◆ **DATA LISTING**:
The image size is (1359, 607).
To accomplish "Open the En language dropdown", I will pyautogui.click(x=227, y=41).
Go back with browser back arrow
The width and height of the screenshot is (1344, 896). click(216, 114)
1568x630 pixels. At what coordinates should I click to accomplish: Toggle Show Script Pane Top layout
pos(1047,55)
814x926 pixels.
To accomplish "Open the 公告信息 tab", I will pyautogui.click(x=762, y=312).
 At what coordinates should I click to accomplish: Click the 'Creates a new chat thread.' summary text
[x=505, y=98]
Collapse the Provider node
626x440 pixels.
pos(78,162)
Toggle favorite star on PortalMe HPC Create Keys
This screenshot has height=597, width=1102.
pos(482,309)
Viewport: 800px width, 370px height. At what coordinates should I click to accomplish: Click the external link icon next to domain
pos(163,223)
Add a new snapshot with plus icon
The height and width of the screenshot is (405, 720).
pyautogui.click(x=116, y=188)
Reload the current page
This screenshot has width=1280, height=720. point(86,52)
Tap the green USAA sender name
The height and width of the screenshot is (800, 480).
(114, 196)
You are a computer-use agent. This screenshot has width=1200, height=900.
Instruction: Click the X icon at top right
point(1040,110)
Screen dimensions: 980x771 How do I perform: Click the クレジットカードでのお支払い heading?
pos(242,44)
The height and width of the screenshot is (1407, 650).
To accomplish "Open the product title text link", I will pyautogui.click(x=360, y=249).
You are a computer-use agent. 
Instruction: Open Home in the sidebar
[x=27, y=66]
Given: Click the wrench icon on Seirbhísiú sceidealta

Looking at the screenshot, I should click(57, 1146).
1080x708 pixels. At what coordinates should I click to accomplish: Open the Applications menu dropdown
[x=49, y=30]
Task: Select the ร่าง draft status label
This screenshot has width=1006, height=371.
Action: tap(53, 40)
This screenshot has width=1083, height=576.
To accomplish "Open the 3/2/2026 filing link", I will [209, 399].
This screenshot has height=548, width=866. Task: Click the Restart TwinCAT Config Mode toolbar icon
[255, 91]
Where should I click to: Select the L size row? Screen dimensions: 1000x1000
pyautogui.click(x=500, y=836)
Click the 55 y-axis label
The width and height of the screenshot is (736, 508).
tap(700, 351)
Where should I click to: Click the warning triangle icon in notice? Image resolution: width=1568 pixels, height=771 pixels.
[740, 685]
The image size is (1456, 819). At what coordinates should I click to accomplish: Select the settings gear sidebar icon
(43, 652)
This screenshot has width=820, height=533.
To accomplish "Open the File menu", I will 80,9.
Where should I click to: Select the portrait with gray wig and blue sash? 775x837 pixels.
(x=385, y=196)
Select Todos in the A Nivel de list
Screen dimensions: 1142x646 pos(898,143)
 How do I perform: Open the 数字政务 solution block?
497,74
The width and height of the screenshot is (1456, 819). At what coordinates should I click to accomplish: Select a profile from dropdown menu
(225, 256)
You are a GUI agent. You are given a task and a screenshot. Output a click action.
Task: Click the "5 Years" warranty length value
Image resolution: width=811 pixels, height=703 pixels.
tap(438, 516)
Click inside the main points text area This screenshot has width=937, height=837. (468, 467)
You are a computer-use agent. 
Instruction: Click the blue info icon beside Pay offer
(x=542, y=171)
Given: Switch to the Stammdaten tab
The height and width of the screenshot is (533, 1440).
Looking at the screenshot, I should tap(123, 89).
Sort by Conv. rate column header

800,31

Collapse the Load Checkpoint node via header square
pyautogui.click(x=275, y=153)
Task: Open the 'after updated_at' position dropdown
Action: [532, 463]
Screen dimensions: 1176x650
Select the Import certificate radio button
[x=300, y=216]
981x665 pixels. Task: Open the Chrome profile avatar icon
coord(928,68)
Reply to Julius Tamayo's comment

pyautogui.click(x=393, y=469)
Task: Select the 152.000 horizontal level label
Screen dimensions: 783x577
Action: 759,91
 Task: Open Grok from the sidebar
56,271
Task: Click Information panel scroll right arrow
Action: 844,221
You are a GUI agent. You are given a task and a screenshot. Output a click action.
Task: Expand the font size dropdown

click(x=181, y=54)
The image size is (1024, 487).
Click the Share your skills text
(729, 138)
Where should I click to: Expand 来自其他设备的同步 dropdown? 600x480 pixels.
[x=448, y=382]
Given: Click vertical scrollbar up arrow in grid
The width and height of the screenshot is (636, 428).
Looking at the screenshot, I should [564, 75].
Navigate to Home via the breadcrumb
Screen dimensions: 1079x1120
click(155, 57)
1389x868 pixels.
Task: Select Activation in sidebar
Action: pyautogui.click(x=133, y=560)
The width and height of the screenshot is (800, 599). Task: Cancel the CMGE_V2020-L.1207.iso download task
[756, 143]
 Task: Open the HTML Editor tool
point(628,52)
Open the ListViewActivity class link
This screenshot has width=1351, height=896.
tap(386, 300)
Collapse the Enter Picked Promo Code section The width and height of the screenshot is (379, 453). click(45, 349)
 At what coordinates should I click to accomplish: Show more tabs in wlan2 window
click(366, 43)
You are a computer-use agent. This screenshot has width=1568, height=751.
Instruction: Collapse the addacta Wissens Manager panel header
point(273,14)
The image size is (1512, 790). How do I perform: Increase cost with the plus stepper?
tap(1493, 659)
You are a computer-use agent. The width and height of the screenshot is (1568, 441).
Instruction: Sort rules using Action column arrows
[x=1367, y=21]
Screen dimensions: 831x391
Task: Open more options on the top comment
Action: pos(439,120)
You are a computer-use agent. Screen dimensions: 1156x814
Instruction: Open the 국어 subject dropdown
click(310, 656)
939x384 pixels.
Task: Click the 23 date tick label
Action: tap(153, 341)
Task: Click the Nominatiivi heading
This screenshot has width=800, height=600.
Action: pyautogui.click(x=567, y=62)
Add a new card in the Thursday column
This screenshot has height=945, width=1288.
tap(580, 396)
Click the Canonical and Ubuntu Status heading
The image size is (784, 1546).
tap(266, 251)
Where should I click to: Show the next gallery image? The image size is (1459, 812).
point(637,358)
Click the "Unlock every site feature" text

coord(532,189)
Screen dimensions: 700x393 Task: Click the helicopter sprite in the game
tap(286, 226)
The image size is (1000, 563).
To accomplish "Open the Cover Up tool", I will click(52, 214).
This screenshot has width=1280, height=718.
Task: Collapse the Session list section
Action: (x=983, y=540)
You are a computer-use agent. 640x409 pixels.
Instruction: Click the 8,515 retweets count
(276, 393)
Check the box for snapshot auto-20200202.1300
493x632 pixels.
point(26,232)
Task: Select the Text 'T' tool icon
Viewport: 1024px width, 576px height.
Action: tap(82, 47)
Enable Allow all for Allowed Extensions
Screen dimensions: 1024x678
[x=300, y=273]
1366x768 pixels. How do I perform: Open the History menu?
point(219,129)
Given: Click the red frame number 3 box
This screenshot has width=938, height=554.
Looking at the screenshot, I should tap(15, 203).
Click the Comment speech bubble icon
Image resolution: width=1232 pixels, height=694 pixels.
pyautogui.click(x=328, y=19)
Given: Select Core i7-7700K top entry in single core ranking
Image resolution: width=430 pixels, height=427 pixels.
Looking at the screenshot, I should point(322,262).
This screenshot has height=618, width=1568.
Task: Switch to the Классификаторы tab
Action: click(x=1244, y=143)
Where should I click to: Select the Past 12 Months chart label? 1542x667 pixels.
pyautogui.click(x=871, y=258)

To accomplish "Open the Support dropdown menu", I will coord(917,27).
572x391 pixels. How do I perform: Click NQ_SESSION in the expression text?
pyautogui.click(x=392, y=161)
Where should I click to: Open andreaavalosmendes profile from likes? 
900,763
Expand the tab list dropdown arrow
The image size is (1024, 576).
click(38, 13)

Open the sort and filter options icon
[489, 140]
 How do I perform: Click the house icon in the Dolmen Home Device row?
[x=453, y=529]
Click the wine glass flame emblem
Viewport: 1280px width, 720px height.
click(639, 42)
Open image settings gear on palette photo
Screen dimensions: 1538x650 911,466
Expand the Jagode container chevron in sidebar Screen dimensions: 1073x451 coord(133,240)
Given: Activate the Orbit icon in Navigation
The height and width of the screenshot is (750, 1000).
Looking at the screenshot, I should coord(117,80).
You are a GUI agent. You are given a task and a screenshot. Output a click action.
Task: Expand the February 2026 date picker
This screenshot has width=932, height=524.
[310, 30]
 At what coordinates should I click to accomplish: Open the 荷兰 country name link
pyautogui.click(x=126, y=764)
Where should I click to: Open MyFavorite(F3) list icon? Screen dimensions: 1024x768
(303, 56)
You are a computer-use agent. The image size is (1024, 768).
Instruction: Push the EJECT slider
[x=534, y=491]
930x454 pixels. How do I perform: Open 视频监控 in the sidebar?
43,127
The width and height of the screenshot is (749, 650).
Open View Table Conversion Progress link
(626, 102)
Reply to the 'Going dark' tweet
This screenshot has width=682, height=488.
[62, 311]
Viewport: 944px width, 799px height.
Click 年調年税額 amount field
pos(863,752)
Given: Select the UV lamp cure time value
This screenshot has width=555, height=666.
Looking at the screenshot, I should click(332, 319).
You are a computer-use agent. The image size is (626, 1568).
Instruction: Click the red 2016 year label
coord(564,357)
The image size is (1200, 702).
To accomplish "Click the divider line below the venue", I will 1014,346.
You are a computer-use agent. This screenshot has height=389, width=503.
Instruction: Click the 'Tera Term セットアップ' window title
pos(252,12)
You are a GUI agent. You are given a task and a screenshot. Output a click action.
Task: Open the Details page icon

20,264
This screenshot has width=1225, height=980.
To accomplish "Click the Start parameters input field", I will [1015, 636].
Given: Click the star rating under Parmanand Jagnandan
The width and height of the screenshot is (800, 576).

◆ **WHAT IS BEING ASKED**: Out of the data above, transcribe exactly and only the lines starting with the line that has "Instruction: Open Home in the sidebar" and going on through the line that has "Task: Select the ร่าง draft status label", both included.

◆ **YOUR SOLUTION**:
Instruction: Open Home in the sidebar
[x=27, y=66]
Given: Click the wrench icon on Seirbhísiú sceidealta

Looking at the screenshot, I should click(57, 1146).
1080x708 pixels. At what coordinates should I click to accomplish: Open the Applications menu dropdown
[x=49, y=30]
Task: Select the ร่าง draft status label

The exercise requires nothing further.